Tutuoyu Geng (Spanish Mackerel Soup)

  • Author: Raymund
  • Prep Time: 15 mins
  • Cook Time: 20 mins
  • Total Time: 35 mins
  • Yield: 4-5 1x
  • Category: Main Course
  • Cuisine: Taiwanese

Description

From both sites it states that Tutuoyu Geng is a popular Taiwanese street food where crispy battered fish that was prepared separately is served in a thick soup which has a salty, sour and sweet flavour with hints of smoky fish. Crispy batter is not really hard to make as we can use any deep fried battered fish on this one.


Ingredients

Scale

Crispy Deep Fried Mackerel

  • 500 g mackerel fillets, cut into strips
  • 1/3 cup cornstarch
  • 1 1/2 cup flour
  • 1 tsp garlic powder
  • 1 tsp onion powder
  • 1 egg
  • 1/2 cup water
  • salt
  • freshly ground black pepper
  • oil

Soup

  • 1 litre chicken stock
  • 1/2 cup tapioca starch
  • 1/4 cup flaked smoked fish
  • 1/3 head small Chinese cabbage
  • 3 tbsp black vinegar
  • one small rock sugar, roughly 1 inch in diameter
  • 2 shallots, minced
  • 4 cloves garlic, minced
  • spring onions, chopped
  • fish sauce
  • salt
  • freshly ground black pepper
  • oil

Instructions

Crispy Deep Fried Mackerel

  1. Season mackerel fillets with salt and freshly ground black pepper.
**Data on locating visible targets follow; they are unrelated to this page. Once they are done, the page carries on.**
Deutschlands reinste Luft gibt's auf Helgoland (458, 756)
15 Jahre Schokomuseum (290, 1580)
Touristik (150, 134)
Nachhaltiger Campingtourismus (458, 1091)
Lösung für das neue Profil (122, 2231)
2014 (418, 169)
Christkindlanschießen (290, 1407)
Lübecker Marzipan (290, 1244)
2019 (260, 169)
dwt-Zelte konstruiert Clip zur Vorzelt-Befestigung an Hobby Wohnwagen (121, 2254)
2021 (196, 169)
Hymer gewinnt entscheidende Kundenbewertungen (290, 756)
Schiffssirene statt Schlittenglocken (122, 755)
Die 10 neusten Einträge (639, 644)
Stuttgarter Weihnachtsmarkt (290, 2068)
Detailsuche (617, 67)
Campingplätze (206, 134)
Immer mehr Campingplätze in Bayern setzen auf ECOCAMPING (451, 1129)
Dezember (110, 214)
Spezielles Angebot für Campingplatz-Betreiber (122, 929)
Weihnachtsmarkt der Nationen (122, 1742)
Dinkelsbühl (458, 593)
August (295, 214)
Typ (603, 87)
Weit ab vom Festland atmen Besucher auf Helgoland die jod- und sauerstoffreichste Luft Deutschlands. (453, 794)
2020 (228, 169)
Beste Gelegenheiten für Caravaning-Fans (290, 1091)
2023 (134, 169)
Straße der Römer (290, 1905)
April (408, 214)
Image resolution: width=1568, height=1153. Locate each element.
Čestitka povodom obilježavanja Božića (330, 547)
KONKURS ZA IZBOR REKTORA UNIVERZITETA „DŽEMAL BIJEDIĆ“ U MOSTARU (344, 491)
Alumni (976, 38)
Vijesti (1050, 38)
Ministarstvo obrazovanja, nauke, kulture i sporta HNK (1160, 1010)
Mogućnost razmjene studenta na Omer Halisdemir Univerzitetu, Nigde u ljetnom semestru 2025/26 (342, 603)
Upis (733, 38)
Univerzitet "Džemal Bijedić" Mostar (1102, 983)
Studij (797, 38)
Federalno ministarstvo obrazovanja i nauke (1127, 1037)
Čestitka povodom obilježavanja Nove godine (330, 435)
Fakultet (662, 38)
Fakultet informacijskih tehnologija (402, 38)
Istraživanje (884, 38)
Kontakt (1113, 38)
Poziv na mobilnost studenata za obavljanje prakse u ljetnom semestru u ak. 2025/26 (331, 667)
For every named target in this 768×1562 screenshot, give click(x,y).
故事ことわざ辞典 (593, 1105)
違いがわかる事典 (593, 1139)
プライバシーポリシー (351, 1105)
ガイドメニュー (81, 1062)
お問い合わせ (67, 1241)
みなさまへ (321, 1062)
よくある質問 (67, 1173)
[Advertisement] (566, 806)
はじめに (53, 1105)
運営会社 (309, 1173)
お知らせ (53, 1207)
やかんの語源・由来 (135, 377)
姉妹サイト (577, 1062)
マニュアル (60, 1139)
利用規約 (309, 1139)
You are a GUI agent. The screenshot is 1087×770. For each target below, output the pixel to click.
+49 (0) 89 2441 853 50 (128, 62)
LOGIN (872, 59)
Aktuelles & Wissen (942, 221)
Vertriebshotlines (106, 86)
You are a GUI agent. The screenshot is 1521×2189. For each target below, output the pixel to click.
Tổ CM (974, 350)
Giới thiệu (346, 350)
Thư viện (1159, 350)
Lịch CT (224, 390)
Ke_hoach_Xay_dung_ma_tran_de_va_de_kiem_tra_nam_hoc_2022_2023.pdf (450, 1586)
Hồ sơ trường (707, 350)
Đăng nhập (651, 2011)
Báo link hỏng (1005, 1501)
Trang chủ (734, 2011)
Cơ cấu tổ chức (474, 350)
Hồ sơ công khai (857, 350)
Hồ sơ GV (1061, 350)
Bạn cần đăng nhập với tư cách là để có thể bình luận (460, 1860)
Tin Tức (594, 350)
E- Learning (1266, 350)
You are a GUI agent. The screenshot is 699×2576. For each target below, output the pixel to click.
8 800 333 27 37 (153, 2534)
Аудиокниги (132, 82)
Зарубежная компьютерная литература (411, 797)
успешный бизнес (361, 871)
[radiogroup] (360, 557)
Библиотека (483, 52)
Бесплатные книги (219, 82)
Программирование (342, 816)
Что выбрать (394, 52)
Place 1/2 cup flour in a container that you can cover then place the mackerel, cover the container then shake to coat fish. Set aside.
  2. In a bowl combine water and egg, then set aside.
  3. Sift together remaining flour, cornstarch, garlic powder, onion powder, salt and freshly ground black pepper then add the water and egg mixture, slowly mix until just combined and a bit lumpy.
  4. Dip each mackerel piece into the batter and deep fry in a 200C pre heated deep fryer for 4-5 minutes or until golden brown and crispy.
  5. Remove from fryer then set aside.

Soup

  1. In a pot add oil then sauté garlic and shallots.
  2. Add the smoked fish and stir fry until fragrant.
  3. Add the chicken stock, black vinegar, rock sugar and fish sauce. Bring to a boil then simmer for 2 minutes.
  4. Add the Chinese cabbage then continue to simmer for 5 minutes.
  5. Dissolve tapioca starch with 1 cup of water then pour it into the pot, bring to a boil and once the soup is thick in consistency season it with freshly ground black pepper and salt (if needed).
  6. Turn heat off then place in soup bowls together with fried fish and chopped spring onions.